Spano had spent nearly $433,000 through Sept. 30, leaving him with cash on hand of about $71,000. The spending included a repayment of $110,000 in loans to himself.
The Democratic Congressional Campaign Committee has identified District 15 as one of its top national priorities for 2020. Spano won by 6 percentage points in a district Donald Trump had carried by 10 points in the 2016 presidential election.
Five Democrats have registered to run in District 15, including state legislator Adam Hattersley of Riverview and Alan Cohn, a former TV reporter from Tampa. Hattersley, who only filed to run in late July, led all Democrats with about $114,000 in contributions through Sept. 30.
Support in Polk
J.C. Martin, chairman of the Polk County Republican Party, said he had heard “no gossip or even inquiries” on a primary threat to Spano.
“We’re still fully supportive of Congressman Spano, and I think when everything is said and done he will end up being cleared,” Martin said. “I’ve discussed it with him. ... He’s been up front that they found an error and they self-reported the issue. While people have been trying to leverage it for political reasons, it was more or less an error they caught and fixed.”
Martin said the local party will host a clay shoot fundraiser with Spano and Rep. Greg Steube, R-Sarasota, on Feb. 8 in Haines City.
Spano drew endorsements in the 2018 primary from three Polk County Commissioners, in what was seen as a snub of Combee, the Polk County candidate. One of the three, George Lindsey, said he has not heard a mention of a Republican challenge to Spano next year.
“My commitment and support is unwavering,” Lindsey said. “The issue was self-reported back when it occurred, and it’s going through the normal process that those kinds of thing would have to be resolved, and I expect it to be resolved, hopefully soon, so as not to cloud the issue.”
McManus said it isn’t clear whether potential voters accept Spano’s explanation that any violations he committed were inadvertent.

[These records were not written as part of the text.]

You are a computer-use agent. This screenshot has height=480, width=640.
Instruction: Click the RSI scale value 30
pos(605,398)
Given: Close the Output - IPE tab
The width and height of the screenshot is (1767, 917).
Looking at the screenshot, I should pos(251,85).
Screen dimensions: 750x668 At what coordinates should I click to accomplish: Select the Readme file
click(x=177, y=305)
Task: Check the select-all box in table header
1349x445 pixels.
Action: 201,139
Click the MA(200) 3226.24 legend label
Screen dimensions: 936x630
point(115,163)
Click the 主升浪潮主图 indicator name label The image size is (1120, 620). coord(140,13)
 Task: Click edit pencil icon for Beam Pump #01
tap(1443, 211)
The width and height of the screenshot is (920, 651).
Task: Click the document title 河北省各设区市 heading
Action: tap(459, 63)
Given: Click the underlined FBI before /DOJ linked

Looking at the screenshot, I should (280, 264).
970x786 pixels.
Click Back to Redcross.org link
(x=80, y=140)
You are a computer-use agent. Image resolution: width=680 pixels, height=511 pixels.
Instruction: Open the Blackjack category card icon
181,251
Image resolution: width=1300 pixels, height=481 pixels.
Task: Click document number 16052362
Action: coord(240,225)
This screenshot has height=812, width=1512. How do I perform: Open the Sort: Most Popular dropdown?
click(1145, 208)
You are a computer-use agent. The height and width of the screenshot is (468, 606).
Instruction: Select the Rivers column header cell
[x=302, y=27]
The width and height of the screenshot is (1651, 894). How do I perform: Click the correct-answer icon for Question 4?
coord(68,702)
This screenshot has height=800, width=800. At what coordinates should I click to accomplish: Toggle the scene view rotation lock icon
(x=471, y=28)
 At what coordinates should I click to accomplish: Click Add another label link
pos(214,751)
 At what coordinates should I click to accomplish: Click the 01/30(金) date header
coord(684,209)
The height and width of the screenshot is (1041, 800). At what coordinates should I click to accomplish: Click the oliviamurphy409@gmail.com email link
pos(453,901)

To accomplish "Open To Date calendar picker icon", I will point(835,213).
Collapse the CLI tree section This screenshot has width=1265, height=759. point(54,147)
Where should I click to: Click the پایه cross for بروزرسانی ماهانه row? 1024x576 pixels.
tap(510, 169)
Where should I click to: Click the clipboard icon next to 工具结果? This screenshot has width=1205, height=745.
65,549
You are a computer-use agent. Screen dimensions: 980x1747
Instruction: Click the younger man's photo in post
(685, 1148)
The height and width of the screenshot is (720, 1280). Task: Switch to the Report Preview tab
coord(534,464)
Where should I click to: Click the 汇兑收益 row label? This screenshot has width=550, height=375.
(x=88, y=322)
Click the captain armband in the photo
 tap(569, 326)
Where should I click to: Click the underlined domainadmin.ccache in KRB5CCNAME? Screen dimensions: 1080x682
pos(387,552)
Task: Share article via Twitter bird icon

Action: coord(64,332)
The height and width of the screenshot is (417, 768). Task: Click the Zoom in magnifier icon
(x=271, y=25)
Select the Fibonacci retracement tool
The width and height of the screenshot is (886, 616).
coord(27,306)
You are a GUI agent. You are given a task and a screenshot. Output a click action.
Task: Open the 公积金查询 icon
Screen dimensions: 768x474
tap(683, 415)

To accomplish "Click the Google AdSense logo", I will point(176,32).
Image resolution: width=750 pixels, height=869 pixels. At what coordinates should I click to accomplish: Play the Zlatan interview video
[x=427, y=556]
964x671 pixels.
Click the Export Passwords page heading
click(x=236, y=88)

“That argument is often most effective initially, but the more things linger the more questions pop up, and that’s why people in such situations hope for a quick resolution of any outstanding claims about their campaign,” she said.
Combee made it clear he doesn’t buy Spano’s excuse that any possible violations of campaign-finance rules were unintentional. Combee noted that Spano, a lawyer, originally filed to run for Florida attorney general before joining the congressional race.
“I mean, the guy wanted to be Florida’s attorney general, which is Florida’s top law enforcement officer, yet with all the people he had around him and all the money he was paying out to consultants, he didn’t have anyone around him able to tell him — if you believe this — ‘You can’t do this. That’s illegal’,” Combee said. “That’s awfully hard for anyone with half a brain to believe.”